[This is picking up on the thread I began here: https://www.statalist.org/forums/for...normal-density]

I'm trying to fit by Maximum Likelihood measurement error models using the specifications of Kapteyn and Ypma (Journal of Labor Economics, 2007: https://www.jstor.org/stable/10.1086...o_tab_contents). They are essentially mixture models involving evaluation of multivariate normal distributions: see their Appendix B for likelihood functions for their general model. I am trying, at least initially, to fit their 'basic model'.

My likelihood evaluator function for the basic model is currently as follows (in a do-file called basic_ll6.do):

Code:
capture program drop basic_ll6

prog def basic_ll6

    version 8.2
    
    args lnf mu_xi atrho lsig_xi lsig_eta
    
    tempname m v11 v12 v22 M V X r d
    
    scalar `m' = `mu_xi'
    
    scalar `r' = (exp(2*`atrho') - 1) / (exp(2*`atrho') + 1) // rho
    
    matrix `M' = ( `m', `m' )
    
    scalar `v11' =  (exp(`lsig_xi'))^2
    
    scalar `v12' = ((1+`r')*(exp(`lsig_xi'))^2)  ///
        /( exp(`lsig_xi')*sqrt((1+`r')^2)*((exp(`lsig_xi'))^2) + ((exp(`lsig_eta'))^2) )
    
    scalar `v22' = ((1+`r')^2)*((exp(`lsig_xi'))^2) + (exp(`lsig_eta'))^2
    
    matrix `V' = (  `v11' , `v12' \ `v12', `v22'   )
    
    capture {
                // check that `V' is pos semi definite
        scalar `d' = det(`V')
        if scalar(`d') < 0 error 506  
    }
    
    putmata X1 = ($R_i $S_i)
    mata:      
        M1 = st_matrix("`M'")
        V1 = st_matrix("`V'")
        myeval = __lnmvnormalden(M1,V1,X1)    
    end
    
    getmata `result' = myeval
    
    qui replace `lnf' = `result' if $L_i == 0
    
    qui replace `lnf' = lnnormalden($R_i, `mu_xi', exp(`lsig_xi')) ///
            if $L_i == 1
    
end
Observe the call to Mata to evaluate a bivariate normal density. (Evaluation can only be done in Mata; not in Stata -- see the Statalist thread cited at the beginning of this post.)

My immediate problem is that if I run basic_ll6.do, Stata throws an error.
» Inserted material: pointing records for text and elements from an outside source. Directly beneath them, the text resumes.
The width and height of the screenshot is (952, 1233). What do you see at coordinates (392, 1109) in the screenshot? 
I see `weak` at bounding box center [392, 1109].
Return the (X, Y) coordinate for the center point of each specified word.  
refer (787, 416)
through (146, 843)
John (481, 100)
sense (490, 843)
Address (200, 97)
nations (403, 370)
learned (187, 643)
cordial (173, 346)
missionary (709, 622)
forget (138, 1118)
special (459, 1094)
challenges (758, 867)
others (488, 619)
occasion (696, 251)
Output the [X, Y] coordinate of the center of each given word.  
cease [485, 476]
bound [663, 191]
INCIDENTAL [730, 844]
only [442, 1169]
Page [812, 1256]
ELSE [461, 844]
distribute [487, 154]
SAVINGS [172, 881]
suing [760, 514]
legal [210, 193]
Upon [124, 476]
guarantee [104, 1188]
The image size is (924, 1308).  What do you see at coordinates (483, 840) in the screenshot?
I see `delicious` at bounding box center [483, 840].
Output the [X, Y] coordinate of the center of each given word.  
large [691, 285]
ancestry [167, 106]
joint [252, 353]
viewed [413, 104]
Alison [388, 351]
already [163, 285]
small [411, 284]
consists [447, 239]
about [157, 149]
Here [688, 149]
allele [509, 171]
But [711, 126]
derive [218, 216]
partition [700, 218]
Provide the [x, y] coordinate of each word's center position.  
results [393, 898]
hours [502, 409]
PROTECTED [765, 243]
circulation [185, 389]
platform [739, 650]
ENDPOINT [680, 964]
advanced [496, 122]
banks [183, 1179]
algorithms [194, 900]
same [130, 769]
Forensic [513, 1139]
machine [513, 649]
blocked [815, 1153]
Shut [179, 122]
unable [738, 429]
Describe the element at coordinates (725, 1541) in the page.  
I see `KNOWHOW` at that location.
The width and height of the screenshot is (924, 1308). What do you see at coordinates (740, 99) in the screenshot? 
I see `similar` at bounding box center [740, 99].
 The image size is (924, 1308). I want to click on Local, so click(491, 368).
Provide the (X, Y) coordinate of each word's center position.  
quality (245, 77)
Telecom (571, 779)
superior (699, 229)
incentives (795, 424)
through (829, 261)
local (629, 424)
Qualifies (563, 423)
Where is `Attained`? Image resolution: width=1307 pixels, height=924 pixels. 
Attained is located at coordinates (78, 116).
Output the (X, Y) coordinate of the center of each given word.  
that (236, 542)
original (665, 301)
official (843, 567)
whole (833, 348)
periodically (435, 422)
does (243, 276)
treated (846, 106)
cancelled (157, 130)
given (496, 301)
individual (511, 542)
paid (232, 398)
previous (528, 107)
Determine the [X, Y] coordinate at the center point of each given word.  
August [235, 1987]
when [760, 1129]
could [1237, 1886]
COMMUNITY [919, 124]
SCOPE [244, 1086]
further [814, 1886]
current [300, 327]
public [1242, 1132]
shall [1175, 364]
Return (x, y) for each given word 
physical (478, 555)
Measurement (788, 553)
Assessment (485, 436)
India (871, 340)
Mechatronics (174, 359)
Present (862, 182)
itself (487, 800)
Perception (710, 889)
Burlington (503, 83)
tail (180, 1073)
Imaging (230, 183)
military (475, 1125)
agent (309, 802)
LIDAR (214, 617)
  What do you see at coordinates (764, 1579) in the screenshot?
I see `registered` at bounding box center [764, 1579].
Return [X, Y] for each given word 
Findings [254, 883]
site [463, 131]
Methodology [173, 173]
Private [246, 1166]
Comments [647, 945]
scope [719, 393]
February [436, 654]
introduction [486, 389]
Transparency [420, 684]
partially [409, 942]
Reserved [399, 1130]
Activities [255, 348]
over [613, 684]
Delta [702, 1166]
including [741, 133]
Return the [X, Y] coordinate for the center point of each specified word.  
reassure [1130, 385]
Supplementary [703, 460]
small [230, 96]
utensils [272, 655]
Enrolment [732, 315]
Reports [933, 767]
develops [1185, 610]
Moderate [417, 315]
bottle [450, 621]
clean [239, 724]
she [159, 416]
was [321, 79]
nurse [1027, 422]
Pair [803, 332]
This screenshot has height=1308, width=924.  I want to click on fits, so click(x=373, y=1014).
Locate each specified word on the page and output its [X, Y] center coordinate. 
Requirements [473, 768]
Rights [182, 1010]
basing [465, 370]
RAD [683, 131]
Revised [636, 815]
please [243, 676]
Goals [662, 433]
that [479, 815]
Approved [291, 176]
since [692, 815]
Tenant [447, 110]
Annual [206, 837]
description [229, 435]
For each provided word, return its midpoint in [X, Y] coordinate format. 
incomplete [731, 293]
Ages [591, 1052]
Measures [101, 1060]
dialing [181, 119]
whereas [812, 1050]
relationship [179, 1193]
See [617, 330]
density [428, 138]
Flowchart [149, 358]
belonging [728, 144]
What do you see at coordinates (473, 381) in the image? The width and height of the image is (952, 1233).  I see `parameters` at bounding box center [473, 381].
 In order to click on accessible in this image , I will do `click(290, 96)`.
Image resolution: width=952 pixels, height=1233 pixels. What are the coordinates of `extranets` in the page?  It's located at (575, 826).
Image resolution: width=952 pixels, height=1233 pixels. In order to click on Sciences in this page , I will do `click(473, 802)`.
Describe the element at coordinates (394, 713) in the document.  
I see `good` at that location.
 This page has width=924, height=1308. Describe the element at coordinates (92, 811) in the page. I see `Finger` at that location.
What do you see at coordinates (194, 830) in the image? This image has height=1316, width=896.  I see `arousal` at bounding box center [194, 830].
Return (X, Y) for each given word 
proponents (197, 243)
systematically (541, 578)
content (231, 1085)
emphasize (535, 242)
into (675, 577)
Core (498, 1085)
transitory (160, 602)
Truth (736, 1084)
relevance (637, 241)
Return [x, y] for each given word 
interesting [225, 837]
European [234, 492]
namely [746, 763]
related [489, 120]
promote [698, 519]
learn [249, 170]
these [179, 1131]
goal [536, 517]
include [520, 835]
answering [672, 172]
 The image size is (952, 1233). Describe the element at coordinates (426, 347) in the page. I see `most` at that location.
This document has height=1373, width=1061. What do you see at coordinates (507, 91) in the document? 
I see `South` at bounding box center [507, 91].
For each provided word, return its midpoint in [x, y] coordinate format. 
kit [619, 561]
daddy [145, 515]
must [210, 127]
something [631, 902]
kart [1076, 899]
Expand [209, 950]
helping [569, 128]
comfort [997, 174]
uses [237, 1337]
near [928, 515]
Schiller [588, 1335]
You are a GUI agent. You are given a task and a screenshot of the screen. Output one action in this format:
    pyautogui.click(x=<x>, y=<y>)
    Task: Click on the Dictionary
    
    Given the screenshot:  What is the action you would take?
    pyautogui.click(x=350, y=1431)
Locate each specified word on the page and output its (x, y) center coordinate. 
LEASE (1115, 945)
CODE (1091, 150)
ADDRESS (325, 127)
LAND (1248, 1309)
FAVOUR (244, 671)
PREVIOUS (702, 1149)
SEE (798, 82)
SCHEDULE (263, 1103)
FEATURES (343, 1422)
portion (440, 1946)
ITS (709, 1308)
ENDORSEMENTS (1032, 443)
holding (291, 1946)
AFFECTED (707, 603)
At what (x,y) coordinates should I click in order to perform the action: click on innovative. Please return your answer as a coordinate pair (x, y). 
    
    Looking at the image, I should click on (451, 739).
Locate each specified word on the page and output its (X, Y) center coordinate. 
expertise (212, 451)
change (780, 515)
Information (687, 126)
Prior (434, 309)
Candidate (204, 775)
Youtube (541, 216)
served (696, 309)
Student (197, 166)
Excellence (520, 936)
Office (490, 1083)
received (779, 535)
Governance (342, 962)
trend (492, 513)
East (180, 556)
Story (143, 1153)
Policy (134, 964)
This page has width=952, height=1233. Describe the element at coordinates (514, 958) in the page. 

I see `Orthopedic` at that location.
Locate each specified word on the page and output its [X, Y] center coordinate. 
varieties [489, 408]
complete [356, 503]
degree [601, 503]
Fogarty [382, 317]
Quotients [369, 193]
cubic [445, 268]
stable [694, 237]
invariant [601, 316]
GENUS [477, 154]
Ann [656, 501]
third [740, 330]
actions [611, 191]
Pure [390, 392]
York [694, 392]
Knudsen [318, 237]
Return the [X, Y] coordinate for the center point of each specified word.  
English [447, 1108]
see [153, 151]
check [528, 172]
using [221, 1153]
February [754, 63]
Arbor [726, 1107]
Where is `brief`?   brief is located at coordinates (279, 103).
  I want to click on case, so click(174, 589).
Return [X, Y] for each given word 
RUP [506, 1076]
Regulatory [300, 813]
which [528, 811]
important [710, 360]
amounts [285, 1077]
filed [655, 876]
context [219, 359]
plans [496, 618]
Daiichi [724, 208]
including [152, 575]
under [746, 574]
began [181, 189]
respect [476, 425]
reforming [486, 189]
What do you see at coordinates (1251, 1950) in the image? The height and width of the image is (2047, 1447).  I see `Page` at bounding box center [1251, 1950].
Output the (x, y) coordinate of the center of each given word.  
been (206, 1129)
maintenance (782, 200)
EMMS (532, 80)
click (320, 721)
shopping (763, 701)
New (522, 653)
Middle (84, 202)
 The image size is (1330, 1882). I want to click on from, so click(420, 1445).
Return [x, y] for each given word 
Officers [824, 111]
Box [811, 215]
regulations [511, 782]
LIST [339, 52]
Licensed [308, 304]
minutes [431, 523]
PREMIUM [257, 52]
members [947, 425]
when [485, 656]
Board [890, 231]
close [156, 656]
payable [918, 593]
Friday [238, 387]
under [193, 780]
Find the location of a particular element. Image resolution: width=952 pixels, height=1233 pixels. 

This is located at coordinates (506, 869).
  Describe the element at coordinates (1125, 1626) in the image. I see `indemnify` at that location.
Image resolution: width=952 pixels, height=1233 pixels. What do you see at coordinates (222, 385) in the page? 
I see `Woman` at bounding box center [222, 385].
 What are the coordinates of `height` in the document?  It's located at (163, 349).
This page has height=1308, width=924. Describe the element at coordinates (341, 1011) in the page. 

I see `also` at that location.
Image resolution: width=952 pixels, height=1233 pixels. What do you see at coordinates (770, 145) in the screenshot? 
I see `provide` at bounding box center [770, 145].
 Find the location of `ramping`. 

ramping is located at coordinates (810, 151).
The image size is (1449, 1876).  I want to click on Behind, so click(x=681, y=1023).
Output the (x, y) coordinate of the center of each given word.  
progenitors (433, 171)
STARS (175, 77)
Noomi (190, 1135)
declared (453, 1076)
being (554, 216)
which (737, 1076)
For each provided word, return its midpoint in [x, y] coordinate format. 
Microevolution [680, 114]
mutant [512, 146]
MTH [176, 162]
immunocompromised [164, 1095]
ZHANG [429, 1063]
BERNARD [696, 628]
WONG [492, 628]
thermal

Here is an extract from the log-file after a set trace on:

Code:
   --------------------------------------------------------- begin getmata ---
    - version 11
    - syntax [anything(name=getlist id="getlist" equalok)] [, DOUBLE FORCE ID(s
> tring) REPLACE UPdate]
    - mata: get()
= invalid vector or matrix name
    ----------------------------------------------------------- end getmata ---
r(198);
Thus Mata treats the matrix with temporary name `M' as undefined in st_matrix("`M'"). The same error is thrown if I place the run command within a do-file surrounded by code reading in the data and setting up the ml command.

I have not found anything on Statalist or in the manuals that directly addresses my problem; perhaps the closest is this thread: https://www.statalist.org/forums/for...e_lf-not-found (with useful contributions by @Matthew J. Baker and @Jeff Pitblado).

I'm guessing from that thread that I need to write a Mata function to do the calculation, perhaps also without putmata and getmata calls -- along the lines suggested by Matt or by Jeff.

I'd be grateful for comments on my conjectures and suggestions about how to proceed. Thank you. (I am a Mata newbie.)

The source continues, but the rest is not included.